How eCommerce brands are recognizing the significance of brick-and-mortar stores when it’s counterintuitive?

With the launch of ecommerce websites and portals it was predicted that online stores will be taken over by physical stores. Marketplace software platform providing open source ecommerce portal options, everyone started opening online shopping websites.

To some extent it is true as well. In USA, almost at regular intervals the companies are shutting down their stores across the country and shifting to ecommerce. They are in fact choosing to put more effort on their ecommerce counterpart. While malls are finding it a struggle to maintain their stores, more than 8,600 stores were closed in 2017 – and that is extremely alarming figure.

Then comes the shocker. The ecommerce portals are opening their brick and mortar counterparts in different part of the country. From click to brick, this theory has confused many as to why the ecommerce portals doing it. Some stores you can do usual shopping and but some stores are still doing everything through their ecommerce e-retail counterpart.

For example, if you visit Boll & Branch’s brand new- New Jersey-based retail store, it is a beautifully decorated place with friendly attendants and customer care executives. However, all your purchases will be delivered to your home through mail. The store is still following its ecommerce selling pattern even through their physical store. Recently, Amazon, the major ecommerce giant has decided to open its mega bookstore in New York City. Similarly, in India online furniture brands like Pepperfry and Urban Ladder have opened a number of brick and mortar stores in different parts of the subcontinent.

The question will always remain as to why these online stores are turning to brick and mortar counterparts when the physical stores are pulling down their shutters permanently. Online shopping companies are coming up with different ecommerce business ideas to enhance their portals. Thus, what business idea is there behind opening brick and mortar stores even after having an online ecommerce store? Isn’t it counterintuitive?

Back to Bricks?

In 2014, amazon opened its first brick and mortar store that offered one-day delivery to the people of New York.

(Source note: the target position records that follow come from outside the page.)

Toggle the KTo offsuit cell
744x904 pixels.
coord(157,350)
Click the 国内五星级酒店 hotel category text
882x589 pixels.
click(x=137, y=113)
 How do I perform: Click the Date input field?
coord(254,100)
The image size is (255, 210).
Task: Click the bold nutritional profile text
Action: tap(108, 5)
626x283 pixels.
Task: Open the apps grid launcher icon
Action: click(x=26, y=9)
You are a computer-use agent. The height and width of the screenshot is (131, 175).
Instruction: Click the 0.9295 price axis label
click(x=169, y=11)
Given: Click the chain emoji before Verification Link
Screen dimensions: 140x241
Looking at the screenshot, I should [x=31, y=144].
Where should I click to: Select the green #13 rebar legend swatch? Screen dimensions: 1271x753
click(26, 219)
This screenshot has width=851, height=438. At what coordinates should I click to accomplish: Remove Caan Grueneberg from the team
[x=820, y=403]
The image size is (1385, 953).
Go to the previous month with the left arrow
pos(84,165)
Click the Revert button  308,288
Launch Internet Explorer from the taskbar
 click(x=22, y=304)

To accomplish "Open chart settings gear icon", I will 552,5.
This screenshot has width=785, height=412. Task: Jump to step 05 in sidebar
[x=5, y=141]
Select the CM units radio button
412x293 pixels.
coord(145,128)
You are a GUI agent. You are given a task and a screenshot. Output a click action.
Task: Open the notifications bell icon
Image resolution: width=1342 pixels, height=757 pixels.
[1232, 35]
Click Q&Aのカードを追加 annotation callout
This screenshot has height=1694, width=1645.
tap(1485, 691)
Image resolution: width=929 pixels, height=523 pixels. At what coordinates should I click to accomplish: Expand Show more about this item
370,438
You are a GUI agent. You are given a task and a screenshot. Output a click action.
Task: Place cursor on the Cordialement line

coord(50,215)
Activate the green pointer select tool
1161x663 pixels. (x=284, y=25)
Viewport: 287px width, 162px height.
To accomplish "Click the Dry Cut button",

Later as years passed by, the ecommerce giant opened kiosks in different malls where they were selling their self-branded goodies and taking return deliveries. Soon this trend was followed by different other ecommerce portals. Few opted for small kiosks in the corner of a popular shopping mall and few went out of their way to open uber stores. Thus, having a physical presence soon proved to be a success.

The basic ecommerce business idea is to have 25 – 30 stores in key locations instead of having 500 stores all over the place. The reasons are:

 

  • Branding themselves to the world
  • Getting more footprints, both offline and online
  • Encouraging people to revisit their stores and enhancing client retention
  • Proving their authenticity to the world that ‘Yes, we exist”
  • Giving people more option of experiencing the pleasure of buying form a physical store

The main aim is to create better customer experience. Everything has been done keeping the customers in mind. Most ecommerce portals give extremely importance to their customers. They go out of their way to come up with different ecommerce business ideas to retain their clients and also bring in new prospects. This itself is a herculean task in a digital world where competition is at its extreme level.

Another major factor is geo-targeted location. In this age of geo-location based sales, companies and customers are most attuned with each other. With the concept of data-driven marketing and big data coming into the picture, it is not rocket science to track your customers buying behavior and browsing pattern. Companies are easily getting the picture of their customers’ whereabouts and in return the customers are also more than happy to share their information for a better shopping experience.

Opening of brick and mortar stores in different key locations is part of this strategy. “Hyper-personalization’ is a new concept, where a popular ecommerce store opens a physical store in the heart of the city. This is part of the marketing campaign of taking customer experience to another level. The ecommerce giants are even thinking of integrating augmented reality and virtual reality with all this. The ecommerce industry claims that their amount of gathering customer data will double its size with opening of few stores across key locations. The importance of that data collected is priceless.

This is one of the best opportunity to bridge the ridge between the physical and online stores. This is also known as the omni-channel strategy. Therefore, by opening a brick and mortar counterpart, the ecommerce companies are giving their customers to go through their store physically, – giving them the experience of buying products both offline and online. The main concept is to meet customer expectations in every sense and grab as many channels of marketing as possible to ensure maximum sales.